Neuroendocrine Tumors: Neuroendocrine carcinomas of unknown primary site are uncommon and their clinical behavior is dependent on the tumor grade and differentiation.80 Neuroendocrine tumors, regardless of grade, represent a favorable prognostic subset of occult primary tumors that are responsive to combination chemotherapy, and long-term survival is possible in a minority of patients.17

Hainsworth et al.81 evaluated the efficacy of a combination regimen containing paclitaxel, carboplatin, and etoposide in metastatic poorly differentiated neuroendocrine (PDNE) carcinomas in patients who had received no prior treatment. Of these patients, 62% had PDNE carcinoma of unknown primary site; patients with known primary sites were also eligible for the study. Major responses were observed in 53% of the patients, and the median survival was 14.5 months; 2- and 3-year survival rates were 33%, and 24%, respectively.

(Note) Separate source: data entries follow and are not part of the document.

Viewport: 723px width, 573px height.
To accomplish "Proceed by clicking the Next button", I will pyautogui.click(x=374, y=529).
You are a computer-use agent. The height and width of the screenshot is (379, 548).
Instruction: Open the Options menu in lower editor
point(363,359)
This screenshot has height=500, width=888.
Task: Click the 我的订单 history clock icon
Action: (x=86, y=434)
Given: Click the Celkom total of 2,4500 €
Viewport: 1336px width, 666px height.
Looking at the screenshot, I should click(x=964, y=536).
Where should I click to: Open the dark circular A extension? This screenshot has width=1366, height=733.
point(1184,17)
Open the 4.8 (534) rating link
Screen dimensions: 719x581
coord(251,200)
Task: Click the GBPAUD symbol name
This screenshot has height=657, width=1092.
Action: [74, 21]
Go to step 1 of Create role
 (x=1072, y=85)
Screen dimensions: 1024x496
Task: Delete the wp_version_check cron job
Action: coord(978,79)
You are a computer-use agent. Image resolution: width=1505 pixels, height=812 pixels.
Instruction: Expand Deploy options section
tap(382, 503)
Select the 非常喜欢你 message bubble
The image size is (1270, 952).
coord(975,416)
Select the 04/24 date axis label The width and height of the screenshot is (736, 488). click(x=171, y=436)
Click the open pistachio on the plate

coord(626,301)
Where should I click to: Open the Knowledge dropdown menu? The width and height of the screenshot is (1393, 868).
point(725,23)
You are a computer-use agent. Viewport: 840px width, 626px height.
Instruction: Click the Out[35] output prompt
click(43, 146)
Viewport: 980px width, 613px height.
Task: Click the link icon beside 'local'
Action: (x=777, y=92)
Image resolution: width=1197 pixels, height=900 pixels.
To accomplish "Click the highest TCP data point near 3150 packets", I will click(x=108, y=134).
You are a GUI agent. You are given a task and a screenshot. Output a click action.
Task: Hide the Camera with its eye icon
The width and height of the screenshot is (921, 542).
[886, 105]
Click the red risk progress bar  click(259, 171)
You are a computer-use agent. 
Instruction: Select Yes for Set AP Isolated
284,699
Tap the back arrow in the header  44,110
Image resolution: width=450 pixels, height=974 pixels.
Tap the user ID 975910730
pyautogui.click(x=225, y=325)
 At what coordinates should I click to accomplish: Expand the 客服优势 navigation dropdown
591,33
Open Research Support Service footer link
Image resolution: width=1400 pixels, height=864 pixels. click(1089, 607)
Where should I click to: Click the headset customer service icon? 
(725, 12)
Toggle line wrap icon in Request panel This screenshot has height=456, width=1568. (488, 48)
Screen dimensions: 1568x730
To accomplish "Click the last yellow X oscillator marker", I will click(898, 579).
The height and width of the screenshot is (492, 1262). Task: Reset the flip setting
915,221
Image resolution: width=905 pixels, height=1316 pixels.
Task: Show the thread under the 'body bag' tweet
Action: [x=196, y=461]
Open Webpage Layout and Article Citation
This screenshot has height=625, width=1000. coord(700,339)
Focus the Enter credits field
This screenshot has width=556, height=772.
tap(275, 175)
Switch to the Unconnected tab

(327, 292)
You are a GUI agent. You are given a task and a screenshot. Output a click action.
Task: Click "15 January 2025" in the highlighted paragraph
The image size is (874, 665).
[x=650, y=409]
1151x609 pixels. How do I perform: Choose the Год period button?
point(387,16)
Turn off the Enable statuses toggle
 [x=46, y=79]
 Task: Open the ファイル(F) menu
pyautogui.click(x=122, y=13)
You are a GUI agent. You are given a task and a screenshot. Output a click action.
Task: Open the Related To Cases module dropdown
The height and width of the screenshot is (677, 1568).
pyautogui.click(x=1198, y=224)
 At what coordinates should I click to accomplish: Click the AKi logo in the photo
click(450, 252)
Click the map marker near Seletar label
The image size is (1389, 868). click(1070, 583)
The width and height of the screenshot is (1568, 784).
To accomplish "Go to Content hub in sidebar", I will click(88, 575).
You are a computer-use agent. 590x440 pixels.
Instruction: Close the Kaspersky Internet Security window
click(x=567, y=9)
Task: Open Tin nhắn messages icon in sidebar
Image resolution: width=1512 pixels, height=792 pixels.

The results of this trial showed that PDNE carcinomas are chemosensitive, with a high overall response rate to combination chemotherapy and a minority of complete responses.

In 2 small series of patients, temozolomide, as a single agent or in combination with thalidomide, was found to be effective in the treatment of advanced or metastatic neuroendocrine tumors.82,83

Poorly differentiated neuroendocrine tumors can be treated following small cell lung cancer regimens. In a randomized phase III trial (JCOG 9702), the combination of carboplatin plus etoposide was equally efficient as cisplatin plus etoposide in elderly or poor-risk patients with extensive small cell lung cancer who were not previously treated.84 No significant differences were seen in response rate (73% for both regimens) and median overall survival (10.6 months for carboplatin and etoposide vs. 9.9 months for cisplatin and etoposide).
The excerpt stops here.